The reactions of copper and zinc with calcium carbonate surfaces

The reaction of copper and zinc were studied by adding the metal nitrate to a 4g:50ml suspension of calcite and water which had been equilibrated for two days, and then equilibrating for a further three days. Zinc behaved in a similar manner to cadmium in forming a surface-solid solution of Zn_χCa_1-χCO₃ as a result of adsorption, and the pIAP of the equilibrium solutions were close to those expected from the Thorstenson & Plummer equation. However, the continuity from adsorption to precipitation was broken by the formation of Zn₅(OH)₆(CO₃)₂ which has a higher stability than ZnCO₃. The CaCO₃ surface appears to constrain the adsorbed Zn to conform to a carbonate structure despite its lower stability than the hydroxy carbonate.
The adsorption data for Cu can also be explained in terms of a surface-solid solution of Cu_χCa_1-XCO₃, but CuCO₃ is not found naturally because of much greater stability of Cu(OH)₂, and so there is no independent value for the solubility of a CuCO₃ end-member if a surface-solid solution is formed.
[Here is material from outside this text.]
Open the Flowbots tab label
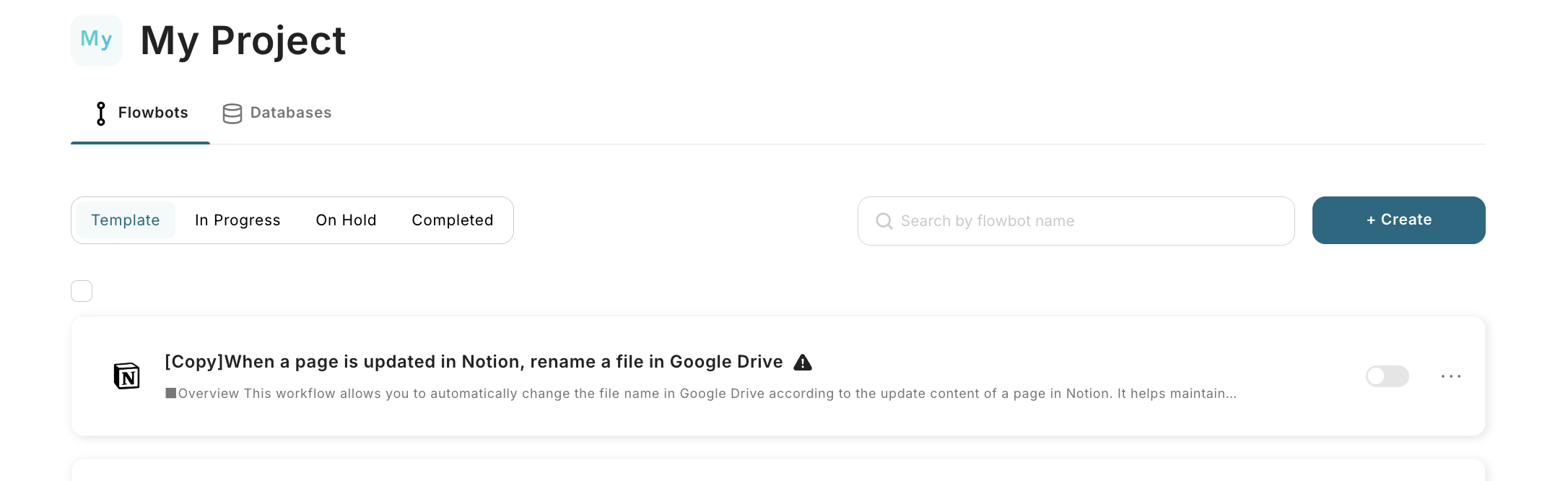The image size is (1568, 481). pyautogui.click(x=153, y=113)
Secondary reactions are more likely to occur for Cu, especially close to the adsorption-precipitation boundary. Continuity from adsorption to precipitation again was not found. Theory predicts that Cu is less likely to form a surface-solid solution than Zn.
Upper Chalk (calcite with 4% other minerals, mostly quartz) behaved in a similar way but with increased adsorption due to its higher surface area.